4:1 Klatsche in Manrode gegen die SG Borgholz/Natzungen/Manrode. 

, , ,

4:1 Klatsche in Manrode gegen die SG Borgholz/Natzungen/Manrode.
Knüppelhartes Spiel.
Auswärtsspiel am Sonntag, 28. April 2019, um 15 Uhr auf dem Sportplatz in Manrode gegen die SG Borgholz/Natzungen/Manrode.

Torfolge:
0:1 in der 10. Minute durch Marc Rustemeyer.
1:1 in 12. Minute durch den Gegner.
2:1 in der 15. Minute durch den Gegner.
3:1 in der 68. Minute durch den Gegner.
4:1 in der 85. Minute durch den Gegner.

Spielverlauf:
Die ersten 10 Minuten liefen für den TuS hervorragend. Der Gegner war sehr defensiv eingestellt und überließ uns das Mittelfeld. Ein Pfostenschuss in der dritten Minute führte fast zum Führungstreffer. In der 10. Minute marschierte Johannes Koop auf der linken Seite, setzte sich durch und passte vor das Tor, wo der einschussbereite Marc Rustemeyer zum 1:0 für den TuS einnetzte.
Aber schon in der 12. Minute gelang der SG fast postwendend der Ausgleich. Bis dahin ist der Gegner nicht nennenswert vor unserem Tor aufgetaucht. Aber dies war nicht alles. Drei Minuten später in der 15. Minute nach Unaufmerksamkeiten in der Abwehr fiel das 2.1 für die SG. Eine 100prozentige Trefferquote. Danach kam unsere Elf nicht mehr zu ihrem Spielrhythmus. Das Spiel wurde sehr hart von beiden Seiten geführt. Unser Abwehrchef Alexander Friesen wurde verletzt und konnte nicht mehr weiterspielen. Unsere Elf musste umstellen. Es entwickelte sich für den Zuschauer ein niveauarmes Spiel.
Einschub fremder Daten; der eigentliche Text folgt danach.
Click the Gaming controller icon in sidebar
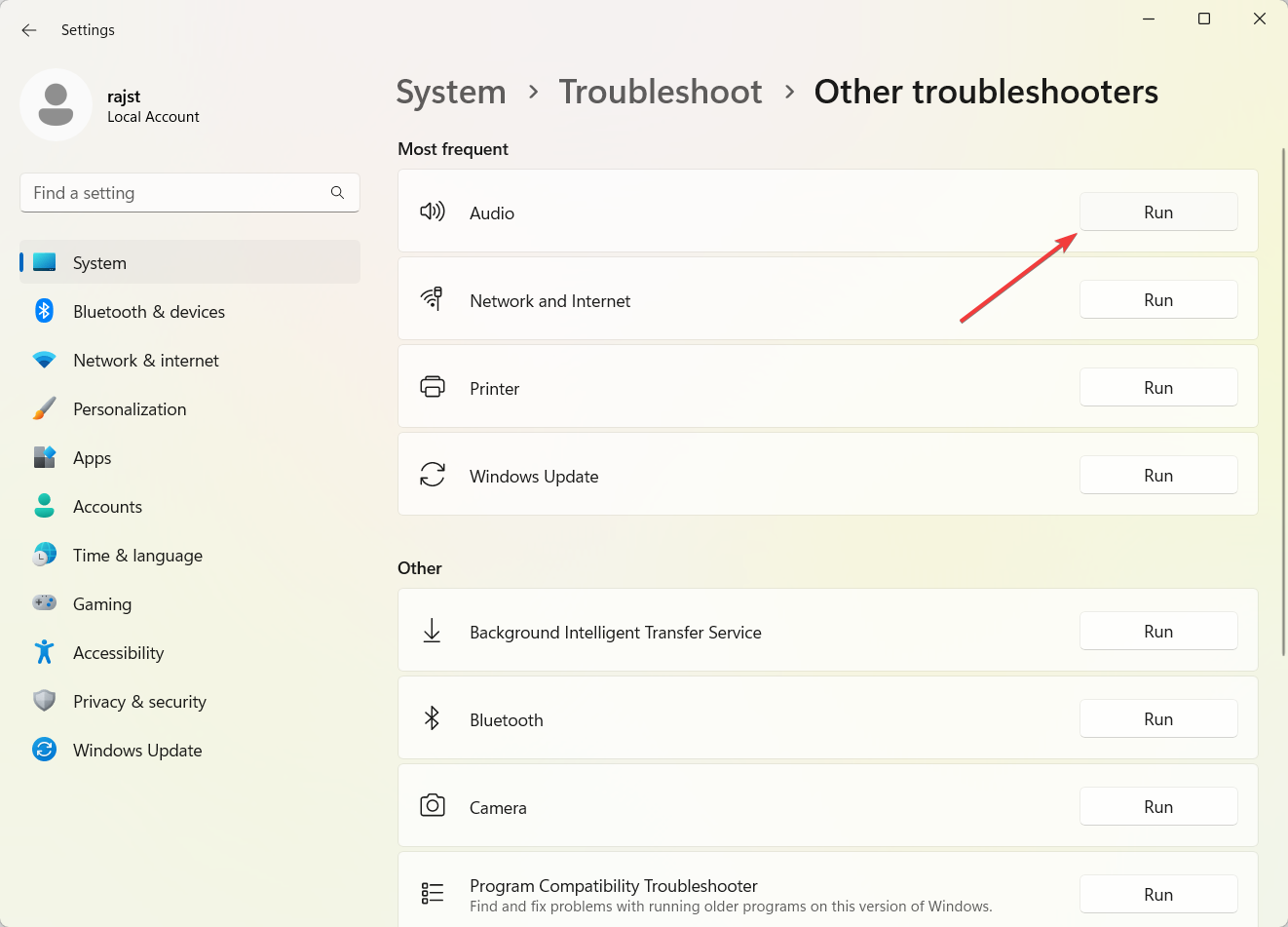 point(44,603)
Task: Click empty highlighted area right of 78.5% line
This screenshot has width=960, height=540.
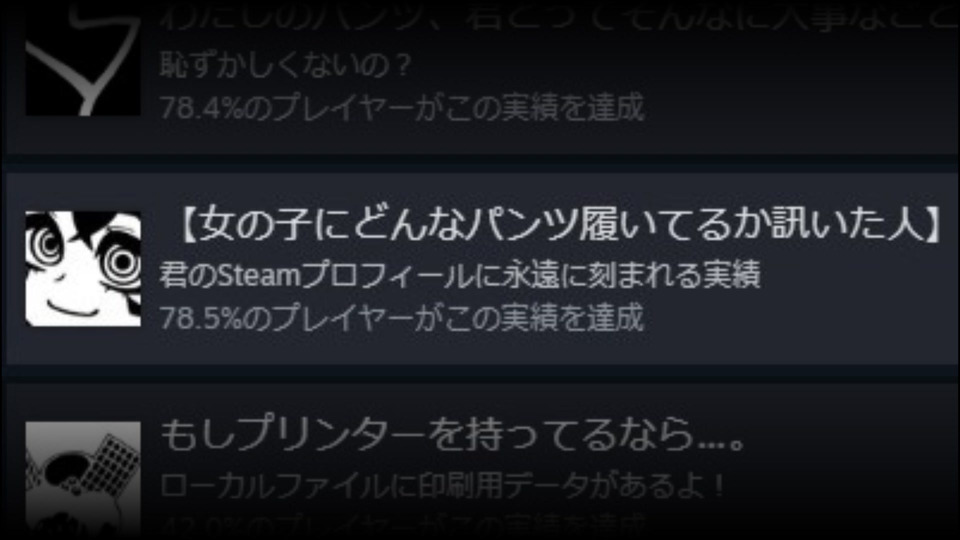Action: 796,318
Härte, Foulspiele, Fehlpässe kennzeichneten das Spiel. Unsere Mannschaft ließ sich das Spiel des Gegners aufzwängen. Mit dem 2:1 Rückstand ging es in die Kabine.
Am Anfang in der zweiten Halbzeit sah man das Bemühen unserer Elf das Spiel an sich zu reißen und den Ausgleich zu erzielen. Aber dieses Bemühen wurde in der 52. Minute ein Ende gesetzt durch eine gelbrote Karte gegen uns. Mit 10 Spielern wurde es noch schwieriger. Das Spiel wogte hin und her. Der TuS hatte auch seine Torchancen, der Gegner aber auch. Es kam, so wie es kommen musste, unsere Elf wollte offensiver agieren, öffnete die Abwehr, so dass zwei Konter in der 68. Und 85. Minute zu zwei Toren führten und die 4:1 Niederlage besiegelten.

Analyse:
Was ist passiert? Gut begonnen, ein feiner Spielzug, der die 1:0 Führung brachte, danach kam sofort der Einbruch. Innerhalb von drei Minuten wurde das Spiel zugunsten der SG umgedreht. Statt nach der 1:0 Führung konzentriert und selbstbewusst weiter zu spielen, wurde der TuS immer nervöser und übernahm auch die harte Spielweise des Gegners. Der spielerische Faden wurde völlig verloren. Die Verletzung von Alexander Friesen ist bitter für die Mannschaft. Vielleicht war sie auch geschockt. Zusätzlich kam auch kurz nach der zweiten Halbzeit die gelbrote Karte. Kombinationen klappten in der Regel nicht. Es ist nicht das erstemal, dass wir nach den Gegentoren einbrechen. Warum diese Nervosität? Wir müssen unsere eigene Spieweise und damit auch unsere Stärken im Spiel belassen und uns nicht die Spielweise des Gegners aufdiktieren lassen. Dazu gehört auch eine gewisse mentale Stärke und die kann man sich aneignen. Mehr Ruhe am Ball zeigen, innerlich konzentriert unsere Spielweise durchsetzen. Es kann nur besser werden.